Formatting requirements

Your electronic solution should be in the form of an Quarto file named ps1.qmd, with Python code chunks. Please see Lab 1 and the dynamic documents tutorial for more information on how to do this. You can put longer functions in a .py file and show the source code in your qmd file using inspect.getsource().
Your PDF submission to Gradescope should be the PDF produced from your qmd. Your GitHub submission should include the qmd file, any Python code files (modules) that you use in your qmd file, your environment file (see problem 4d) and the final PDF, all named according to the submission guidelines.
Your solution should not just be code - you should have text describing how you approached the problem and what the various steps were. Your code should have comments indicating what each function or block of code does, and for any lines of code or code constructs that may be hard to understand, a comment indicating what that code does.

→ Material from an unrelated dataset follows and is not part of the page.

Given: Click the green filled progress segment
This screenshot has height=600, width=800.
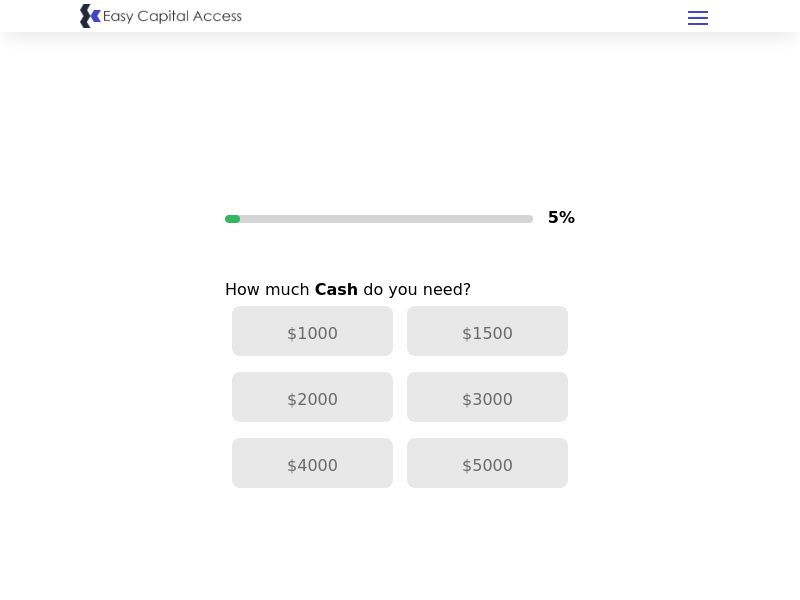Looking at the screenshot, I should 232,219.
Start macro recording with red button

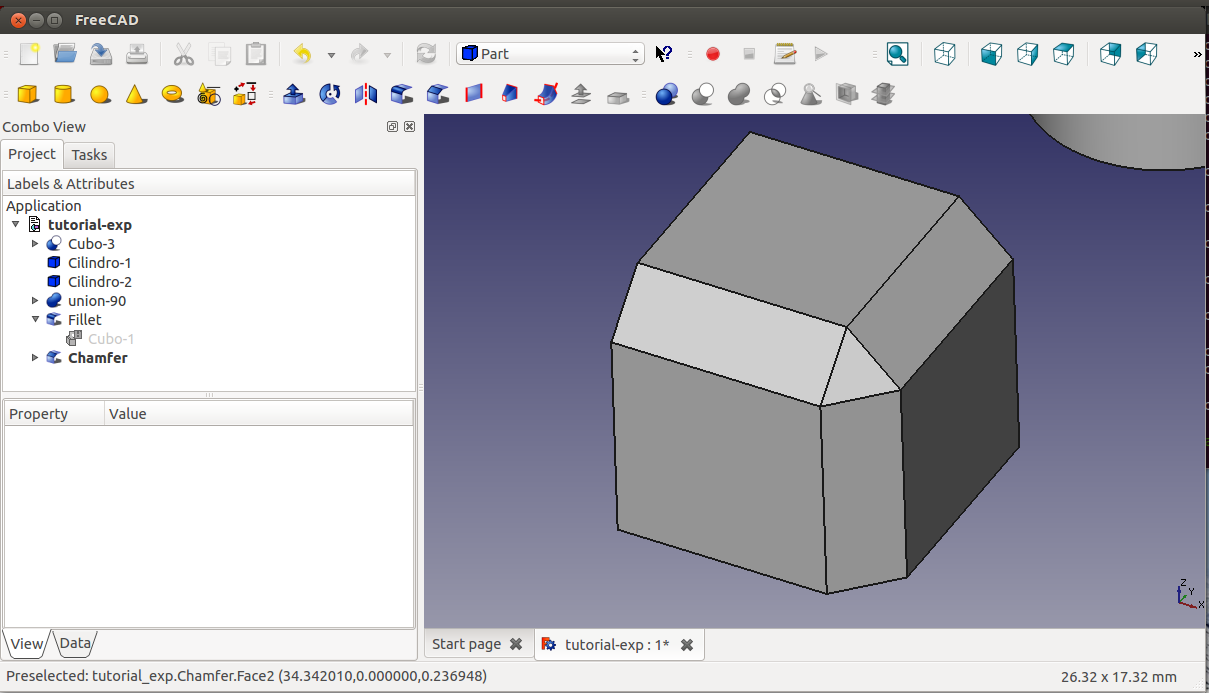click(713, 54)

You do not need to (and should not) show exhaustive output, but in general you should show short examples of what your code does to demonstrate its functionality. Please see the grading rubric, and note that the output should be produced as a result of the code chunks being run during the rendering process, not by copy-pasting of output from running the code separately (and definitely not as screenshots).

Problems

Please read these lecture notes about how computers work, used in a class on statistical computing at CMU. Briefly (a few sentences) describe the difference between disk and memory based on that reference and/or other resources you find.

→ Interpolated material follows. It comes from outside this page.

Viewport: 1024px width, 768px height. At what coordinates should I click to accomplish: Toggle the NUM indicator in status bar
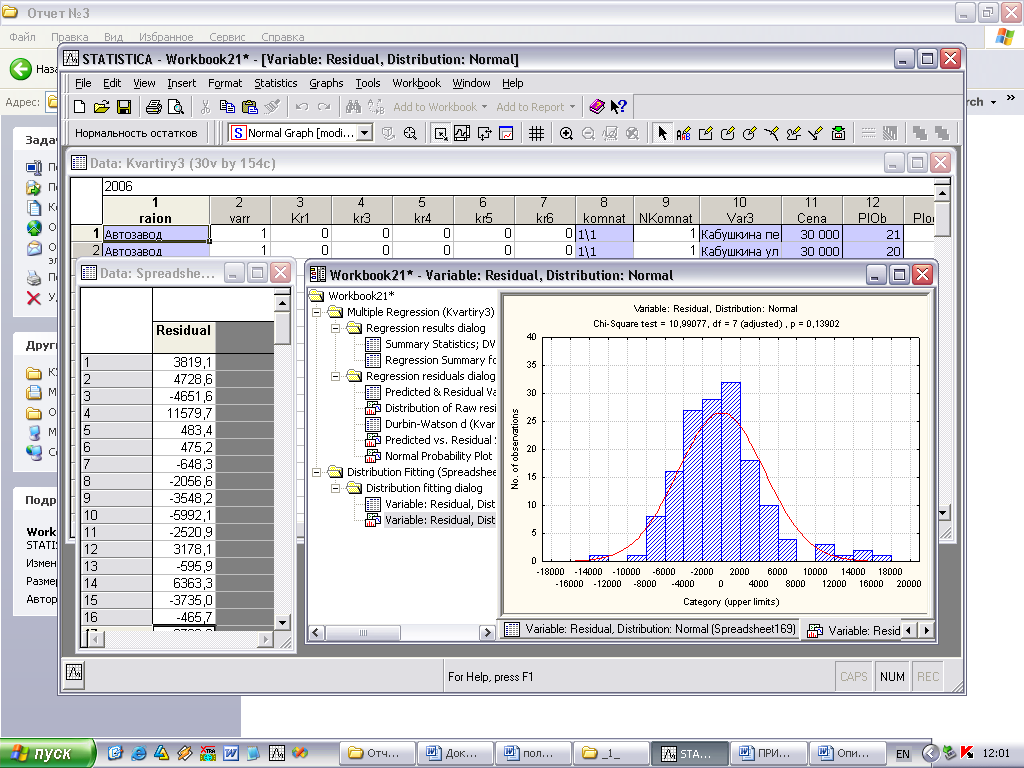(892, 677)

This problem uses the ideas and tools in Unit 2, Sections 1-3 to explore approaches to reading and writing data from files and to consider file sizes in ASCII plain text vs. binary formats in light of the fact that numbers are (generally) stored as 8 bytes per number in binary formats.

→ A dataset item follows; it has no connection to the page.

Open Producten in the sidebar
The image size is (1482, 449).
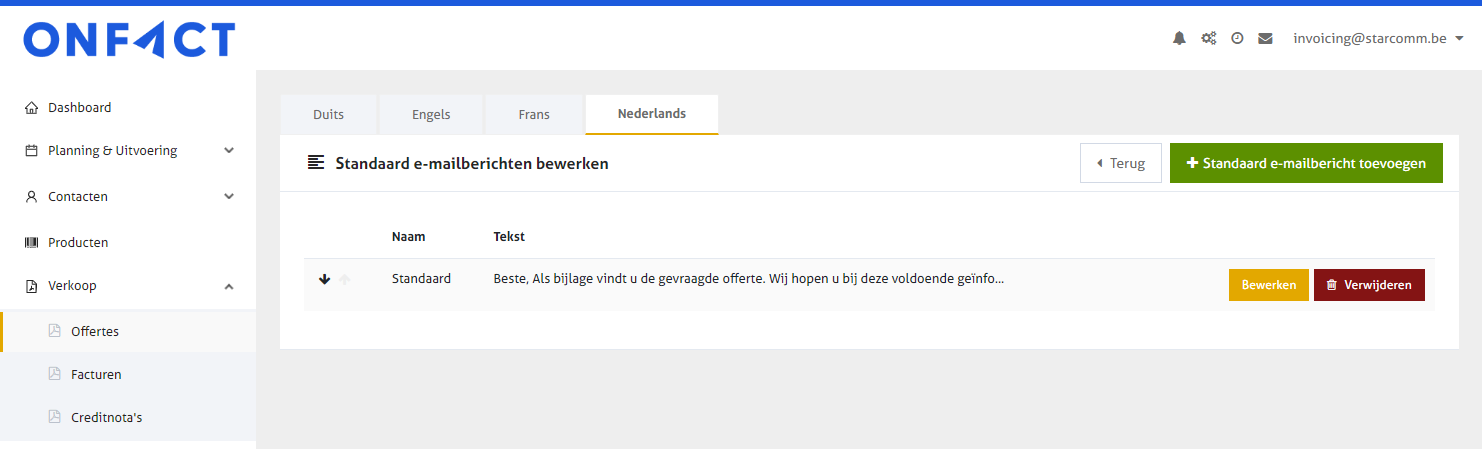point(78,242)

1. Generate a numpy array (named x) of random numbers from a standard normal distribution with 20 columns and as many rows as needed so that the data take up about 16 MB (megabytes) in size. As part of your answer, show the arithmetic (formatted using LaTeX math syntax) you did to determine the number of rows.
2. Explain the sizes of the two files created below. In discussing the CSV text file, how many characters do you expect to be in the file (i.e., you should be able to estimate this reasonably accurately from first principles without using wc or any explicit program that counts characters). Hint: what do we know about numbers drawn from a standard normal distribution?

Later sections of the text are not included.